1. Home
  2. Tests

Reiswaffeln im Test: Nur ein Produkt ist empfehlenswert

Jahrbuch Kleinkinder 2018 | Kategorie: Kinder und Familie | 18.01.2018

Reiswaffeln im Test: Viele Produkte fallen durch.
Foto: Tavor Photo/Shutterstock

Krebserregendes Arsen in Snacks für Kleinkinder: Im Sommer 2012 hatte unser Reiswaffel-Test Aufsehen erregt. Haben die Hersteller das Problem nun in den Griff bekommen?

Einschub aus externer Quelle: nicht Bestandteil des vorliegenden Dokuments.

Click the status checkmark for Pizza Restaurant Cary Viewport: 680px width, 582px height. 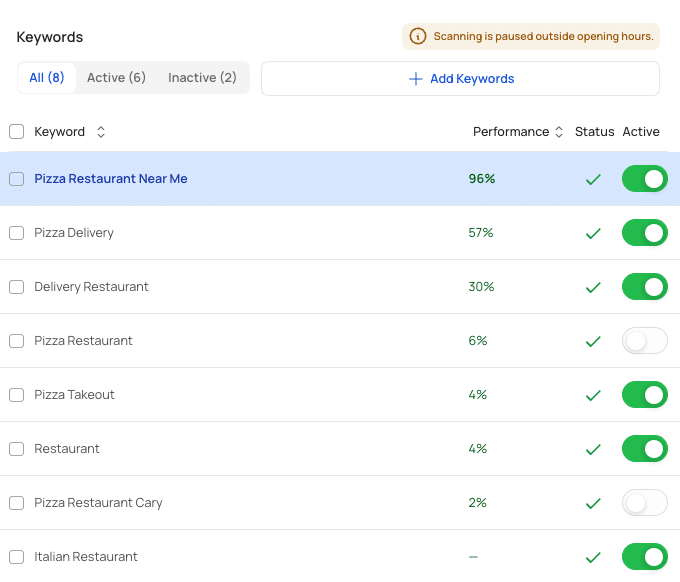[593, 503]
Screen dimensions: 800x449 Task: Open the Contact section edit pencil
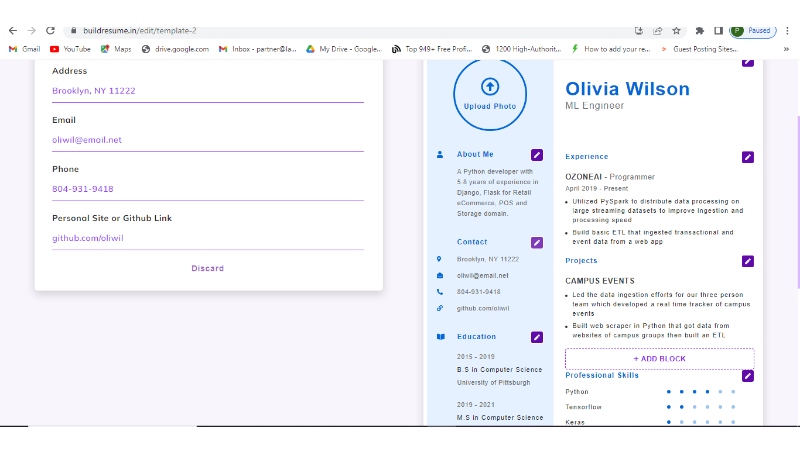click(x=537, y=242)
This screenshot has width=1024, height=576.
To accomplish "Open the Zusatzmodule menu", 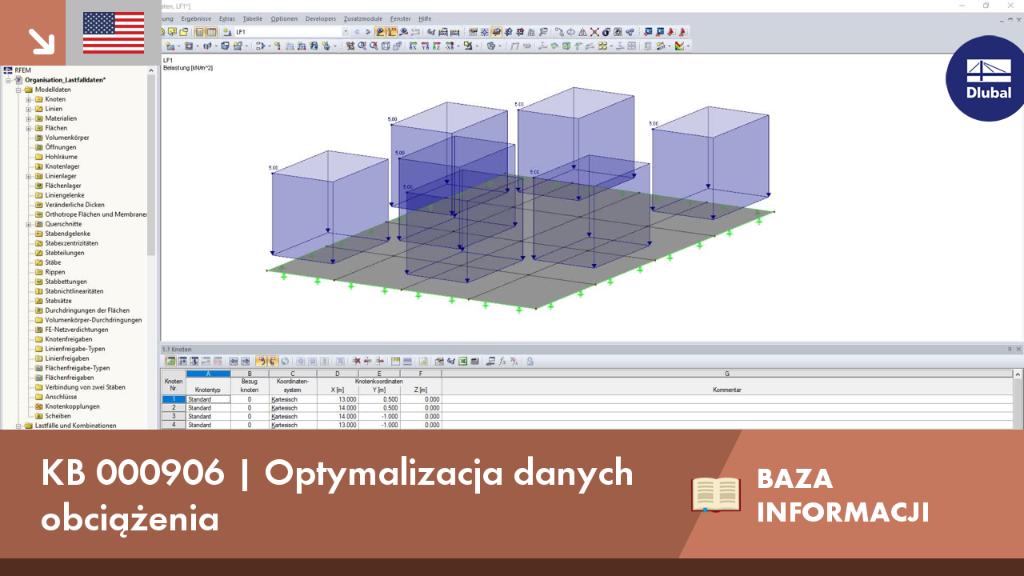I will pos(363,19).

Die Antwort ist so traurig wie kurz: Nein. 

  • Mit "mangelhaft" oder "ungenügend" fällt knapp die Hälfte der Reiswaffeln im Test durch. 
  • Wir können nur ein überprüftes Produkt guten Gewissens empfehlen. 
  • Der Hauptgrund für die insgesamt schlechteren Testergebnisse ist anorganisches Arsen.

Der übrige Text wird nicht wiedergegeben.